Mumbai, Aug. 29: There is a paradox in the choppy markets.
The rupee has been battered and the stock markets have been roiled. But curiously, foreign institutional investors (FIIs) have not panicked and dumped stocks. At least, not yet.
Though foreign investors have turned net sellers more recently, market circles say that so far it has not turned into an avalanche.
According to a report from Bank of America-Merrill Lynch (BofA-ML) released today, FIIs are holding 21 per cent of Sensex equities (or 45 per cent of free-float, that is stocks not owned by promoters) which is close to all-time highs.
On the flip side, this high holding could be risky as India will remain highly vulnerable to any selloff in the emerging markets.
Foreign investors are believed to have sold in excess of $1 billion over the past seven sessions. So far in this calendar year, the FIIs have made net investments of over $11.5 billion.
While the depreciating rupee and the impact of the tapering of the Quantitative Easing (QE) programme in the US have been one of the major factors responsible for the recent fall in the markets, BofA-ML added that there had been three occasions in the past when the rupee had fallen more than 15 per cent — July 1995-February 1996; March 2008-March 2009; and May 2011-December 2011.
During these troubled times when the rupee was under attack, the stock markets fell 22.8 per cent.
The report, however, added that on all three occasions, the market bounced back within three months after the rupee stopped depreciating.
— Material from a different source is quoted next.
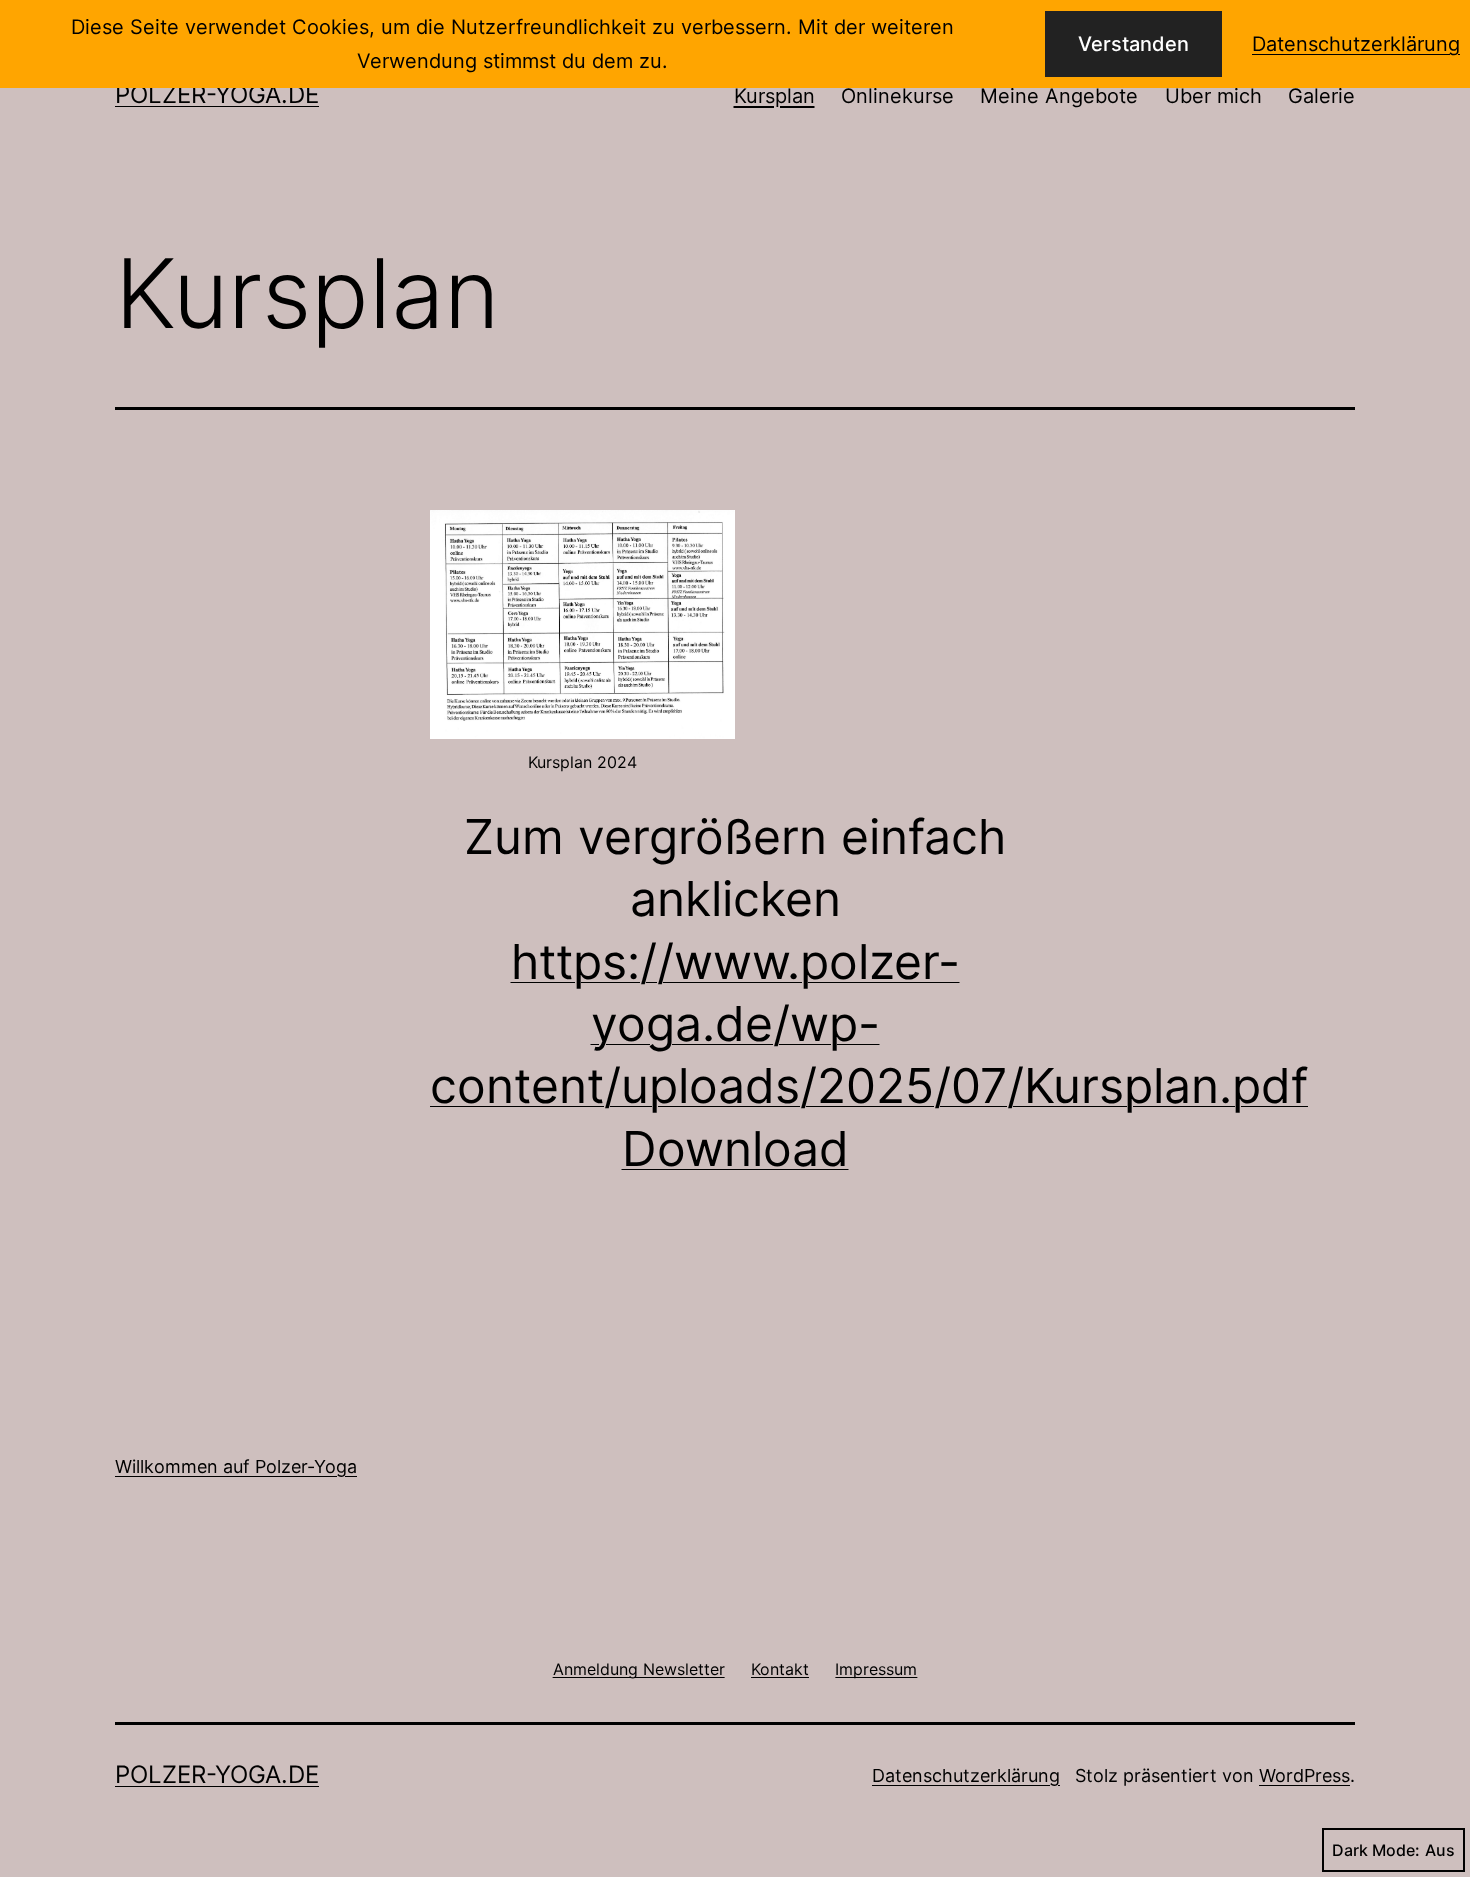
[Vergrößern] (709, 536)
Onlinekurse (897, 96)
Moreover, it recovered all the losses within three months after the end of the rupee depreciation.
Market experts are divided over whether this scenario will play out again this year. While some say domestic investors must be prepared for a fairly longish winter with the tapering yet to begin and the country entering an election year, others reckon that the Fed’s tapering has already been discounted by the markets.
The optimists are pinning their hopes on Raghuram Rajan who is set to take over as the governor of the Reserve Bank of India on September 5. The feeling is that Rajan may offer some relief on the interest rate front and revive India’s growth.
BofA-ML said it had carried out a stress test to determine where the market would go in the worst case.
According to the investment bank, equity valuations tend to fall to 10 times of one-year forward earnings when there is a global crisis. At present, the markets are trading slightly below the long-term average of 14.1 times the one-year forward earnings.
It added that in the worst-case scenario, the PE multiple of the Sensex stocks could plunge to 11.5 times and the index could slide to a low of 16000.